Goal A =>
Please update the records from the line containing "Given: Click the sidebar" through the line containing "will click(x=239, y=895).": write those lines out again with "badge" replaced by "tag" and nothing else changed.

Source extract =>
════════════════

# Heat Maps and Trees

Today we will be going over more ways to visualize your data. As usual, if you have any questions, feel free to ask!

Documentation continues to be your best friend:
* http://bokeh.pydata.org
* https://pygraphviz.github.io

### Installation

In [None]:
#!brew install graphviz
#!pip install pygraphviz --install-option="--include-path=/usr/local/include/graphviz/" \
#--install-option="--library-path=/usr/local/lib/graphviz"

### Import Statements

In [None]:
from datascience import *
from IPython.display import Image
from bokeh.charts import HeatMap, output_file, show
import pygraphviz as PG
import numpy as np
%matplotlib inline

### Reading in the data

In [None]:
tu38 = Table().read_table('TU 38 master - Sheet1.csv')
tu38

In [None]:
public = Table.read_table('pubschls.csv')
public

In [None]:
graffiti = Table.read_table('Graffiti.csv')
graffiti

### Heat Maps

Per Wikipedia: "A heat map (or heatmap) is a graphical representation of data where the individual values contained in a matrix are represented as colors." They are great tools for visualizing the relationship between two variables, and can be applied to large sets of data easily. In order to create one, we need to find two variables that we want to compare, and come up with some metric to quantify their relationship. In the case of this first dataset, we are going to look at the relationship between deities / groups of deities and the substances that they're offered. We will use the frequency of their appearance together as our way to color the chart.

In [None]:
# grouping the data by SUBSTANCE and DEITY
groupeded = tu38.group(['substance', 'deity'])

# converting to a pandas dataframe
groupeded = groupeded.to_df()
groupeded

In [None]:
# making a bokeh heatmap from the df GROUPEDED
hm = HeatMap(groupeded, x='substance', y='deity', values='count',
             title='Substance x Deity', stat=None)

output_file('tu38_heatmap.html')
show(hm)

What we just did is very similar to a pivot table, but using colors to display intensity instead of numbers.

In [None]:
# this pivot table is similar in representation to what the above heat map represents
pivoted = tu38.pivot('deity', 'substance')
data = pivoted.to_df()

w_index = data.set_index('substance')
w_index

Next we are going to use public school data. We are going to visualize the relationship between counties and funding types, and quantify the relationship with their average DOC (meaning?).

════════════════

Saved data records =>
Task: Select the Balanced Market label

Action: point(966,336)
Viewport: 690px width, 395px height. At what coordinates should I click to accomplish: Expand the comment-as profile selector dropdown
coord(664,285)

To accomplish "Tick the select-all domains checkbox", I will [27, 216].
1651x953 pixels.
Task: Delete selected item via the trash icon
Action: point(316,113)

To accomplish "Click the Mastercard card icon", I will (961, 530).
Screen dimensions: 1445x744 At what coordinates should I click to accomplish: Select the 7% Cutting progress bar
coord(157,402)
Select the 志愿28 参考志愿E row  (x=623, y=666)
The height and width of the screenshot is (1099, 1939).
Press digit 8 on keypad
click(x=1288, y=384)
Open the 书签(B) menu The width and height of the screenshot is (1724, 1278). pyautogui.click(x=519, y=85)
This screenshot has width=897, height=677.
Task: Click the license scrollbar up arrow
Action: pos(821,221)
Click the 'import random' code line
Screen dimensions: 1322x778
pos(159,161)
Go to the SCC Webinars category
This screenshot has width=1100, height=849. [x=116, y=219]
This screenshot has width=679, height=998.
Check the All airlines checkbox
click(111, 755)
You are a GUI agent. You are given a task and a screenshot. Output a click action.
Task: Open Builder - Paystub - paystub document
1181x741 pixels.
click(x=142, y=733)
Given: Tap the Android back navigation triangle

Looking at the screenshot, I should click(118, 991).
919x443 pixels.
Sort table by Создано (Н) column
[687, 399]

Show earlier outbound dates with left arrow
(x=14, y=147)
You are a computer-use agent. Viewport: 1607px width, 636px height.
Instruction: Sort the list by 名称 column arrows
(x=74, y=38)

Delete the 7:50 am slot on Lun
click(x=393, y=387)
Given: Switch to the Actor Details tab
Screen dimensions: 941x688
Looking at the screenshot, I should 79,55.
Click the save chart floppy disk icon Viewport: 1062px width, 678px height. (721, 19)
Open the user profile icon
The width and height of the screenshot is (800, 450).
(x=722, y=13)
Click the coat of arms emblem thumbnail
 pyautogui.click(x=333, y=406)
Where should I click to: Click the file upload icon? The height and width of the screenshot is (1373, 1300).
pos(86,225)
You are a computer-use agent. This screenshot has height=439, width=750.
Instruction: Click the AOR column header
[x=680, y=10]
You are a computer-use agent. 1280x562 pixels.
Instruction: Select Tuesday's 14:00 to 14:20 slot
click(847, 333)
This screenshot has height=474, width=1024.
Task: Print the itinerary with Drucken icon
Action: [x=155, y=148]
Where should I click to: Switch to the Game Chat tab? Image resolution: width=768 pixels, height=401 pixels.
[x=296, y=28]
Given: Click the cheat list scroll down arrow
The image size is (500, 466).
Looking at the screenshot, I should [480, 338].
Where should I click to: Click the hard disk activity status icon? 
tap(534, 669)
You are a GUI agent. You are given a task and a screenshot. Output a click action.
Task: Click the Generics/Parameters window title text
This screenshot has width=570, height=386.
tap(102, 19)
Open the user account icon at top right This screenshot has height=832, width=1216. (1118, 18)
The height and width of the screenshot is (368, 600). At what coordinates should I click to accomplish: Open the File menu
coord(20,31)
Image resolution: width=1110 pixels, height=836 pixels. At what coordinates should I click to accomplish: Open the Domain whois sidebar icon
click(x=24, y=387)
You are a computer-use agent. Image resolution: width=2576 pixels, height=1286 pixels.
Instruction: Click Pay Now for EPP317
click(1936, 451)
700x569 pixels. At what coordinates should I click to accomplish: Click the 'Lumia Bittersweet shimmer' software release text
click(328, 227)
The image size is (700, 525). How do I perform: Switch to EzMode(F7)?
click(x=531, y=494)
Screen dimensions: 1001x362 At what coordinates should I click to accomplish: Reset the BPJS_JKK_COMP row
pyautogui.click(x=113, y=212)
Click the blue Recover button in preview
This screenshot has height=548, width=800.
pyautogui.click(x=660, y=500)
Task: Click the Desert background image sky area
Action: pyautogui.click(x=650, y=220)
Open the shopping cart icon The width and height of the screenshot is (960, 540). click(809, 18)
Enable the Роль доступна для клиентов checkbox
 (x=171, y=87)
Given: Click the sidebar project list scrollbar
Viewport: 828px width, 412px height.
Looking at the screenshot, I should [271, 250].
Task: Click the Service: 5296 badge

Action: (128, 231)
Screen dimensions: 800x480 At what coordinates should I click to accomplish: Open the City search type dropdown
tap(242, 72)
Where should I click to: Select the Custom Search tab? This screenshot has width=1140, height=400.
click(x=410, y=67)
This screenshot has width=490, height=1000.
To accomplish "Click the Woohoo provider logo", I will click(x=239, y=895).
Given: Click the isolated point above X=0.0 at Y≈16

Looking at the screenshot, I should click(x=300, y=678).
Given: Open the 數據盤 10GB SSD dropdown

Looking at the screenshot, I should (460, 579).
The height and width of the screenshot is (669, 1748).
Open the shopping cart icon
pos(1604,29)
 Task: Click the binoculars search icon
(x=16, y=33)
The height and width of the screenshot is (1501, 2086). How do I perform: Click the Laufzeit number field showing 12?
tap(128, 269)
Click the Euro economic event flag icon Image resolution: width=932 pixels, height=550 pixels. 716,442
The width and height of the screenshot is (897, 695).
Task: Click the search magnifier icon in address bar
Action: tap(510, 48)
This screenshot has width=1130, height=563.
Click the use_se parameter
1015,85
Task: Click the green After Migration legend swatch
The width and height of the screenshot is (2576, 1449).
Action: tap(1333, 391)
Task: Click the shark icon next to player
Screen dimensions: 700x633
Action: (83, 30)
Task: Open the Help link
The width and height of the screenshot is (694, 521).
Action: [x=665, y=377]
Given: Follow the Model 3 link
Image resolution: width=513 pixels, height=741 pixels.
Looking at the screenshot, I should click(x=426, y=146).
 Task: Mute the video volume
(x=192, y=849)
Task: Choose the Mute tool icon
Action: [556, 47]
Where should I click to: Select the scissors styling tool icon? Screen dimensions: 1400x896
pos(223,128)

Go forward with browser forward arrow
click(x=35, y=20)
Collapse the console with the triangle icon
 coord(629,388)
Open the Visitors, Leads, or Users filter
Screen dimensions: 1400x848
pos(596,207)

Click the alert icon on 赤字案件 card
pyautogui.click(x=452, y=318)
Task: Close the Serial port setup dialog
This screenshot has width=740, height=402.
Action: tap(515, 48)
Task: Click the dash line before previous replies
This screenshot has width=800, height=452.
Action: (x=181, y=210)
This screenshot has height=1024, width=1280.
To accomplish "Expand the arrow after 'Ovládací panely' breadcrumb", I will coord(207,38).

════════════════

Goal B =>
According to the heat maps tutorial, why are heat maps a good choice for this kind of analysis?

Output A =>
Given: Click the sidebar project list scrollbar
Viewport: 828px width, 412px height.
Looking at the screenshot, I should [271, 250].
Task: Click the Service: 5296 tag

Action: (128, 231)
Screen dimensions: 800x480 At what coordinates should I click to accomplish: Open the City search type dropdown
tap(242, 72)
Where should I click to: Select the Custom Search tab? This screenshot has width=1140, height=400.
click(x=410, y=67)
This screenshot has width=490, height=1000.
To accomplish "Click the Woohoo provider logo", I will click(x=239, y=895).

Output B =>
Heat maps are great tools for visualizing the relationship between two variables, and they can be applied easily to large sets of data.